【バレンタイン特別編】バレンタイン限定の小悪魔
久しぶりの更新になります。はじめましての方もこのエピソード単体でもわかるように書いてみたつもりなので、よかったら読んでやってください。
◇◆◇◆◇◆◇の前後で視点がソラ→第三者視点に変わります。ご主人様に叶わぬ恋をしてしまった使用人の少女のバレンタインのお話です。
僕には好きな女の子がいる。でも、その恋は叶わない。だって彼女には7年間も思い続けた末にやっと両想いになれた、ちょっと頼りないけどお似合いのアリエルがいるから――。
◇◇◇◇◇◇◇
「ごめんね、チョコづくりなんて手伝ってもらっちゃって」
2月某日の深夜。ボクとボクの主人のミレーヌ様は2人きりでキッチンにいた。この日、なぜだかミレーヌ様はボクに「チョコづくりを手伝ってほしい」って頼んできたのだ。
「別にいいですよ。でもなんでいきなりチョコづくりなんて……あ」
そこでボクは一つの可能性に思い至る。ボクの中にはボクではない他人、それも異世界人の記憶がある。そしてその異世界では2月14日に、女の子が好きな人にチョコレートを渡すバレンタインという風習があったらしい、という知識がボクの中にはあった。

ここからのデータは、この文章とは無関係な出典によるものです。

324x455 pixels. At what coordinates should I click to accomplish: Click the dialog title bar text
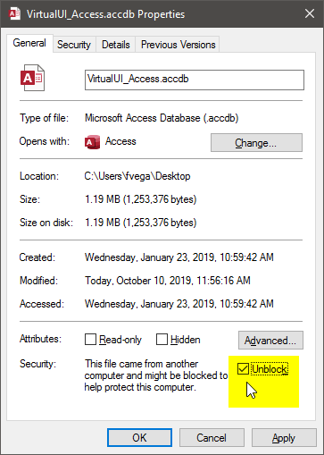click(x=105, y=14)
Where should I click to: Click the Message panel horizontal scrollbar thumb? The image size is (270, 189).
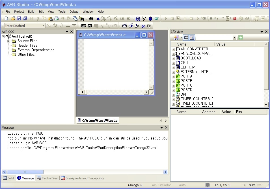[25, 172]
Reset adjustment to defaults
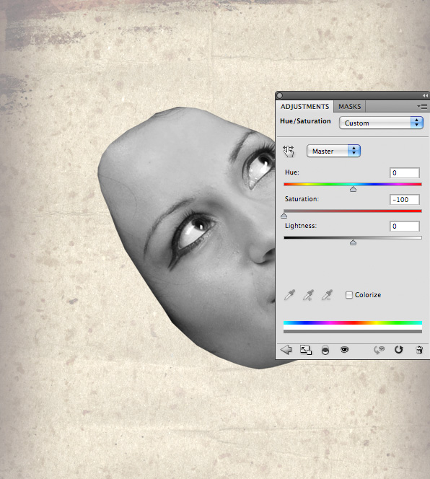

2月のこのタイミングで、普段料理をしないミレーヌ様がいきなり手作りチョコを作るなんて言い出した。これはつまり、ミレーヌ様も他の転生者か誰かからバレンタインという異世界の風習を聞き、彼女と初めて迎えるバレンタインのために準備している以外の何物でもない。
気づくとミレーヌ様の頬には朱がさしていた。その反応を見る限り、ボクの予想は図星なんだろうな。そんな、彼女のことを考えて頬を紅く染めるミレーヌ様の恋する乙女のような表情を見た瞬間。ボクの胸はきゅっと締め付けられる。
――ミレーヌ様にはボクだけのためにこんな表情をしてほしかった。
そんな思いが頭を掠めてはっとする。なんで今更こんな気持ちになっちゃってるんだろ、ボク。ミレーヌ様と両想いになることなんて、自分の恋愛感情を自覚したその瞬間に諦めたはずなのに。ミレーヌ様にずっと思い続けている想い人がいることは痛いほど知っていて、その相手に自分なんかじゃかなわないことはよく知ってるはずなのに。
自分で自分に戸惑うボク。そんな自分の気を紛らわせたくて、ボクは無理に明るい声を出す。でも。
「そっか、もうすぐバレンタインですもんね。ミレーヌ様がチョコを贈る相手って……やっぱりアリエルですか?」
自分で『バレンタイン』という単語を口にした途端、胸が更に苦しくなる。こんなの、自分の傷に塩を上塗りするのと同じようなもの。
そんなボクの苦しみを知ってか知らずか、ミレーヌ様は恥ずかしそうに目を伏せて、それから小さくうなずく。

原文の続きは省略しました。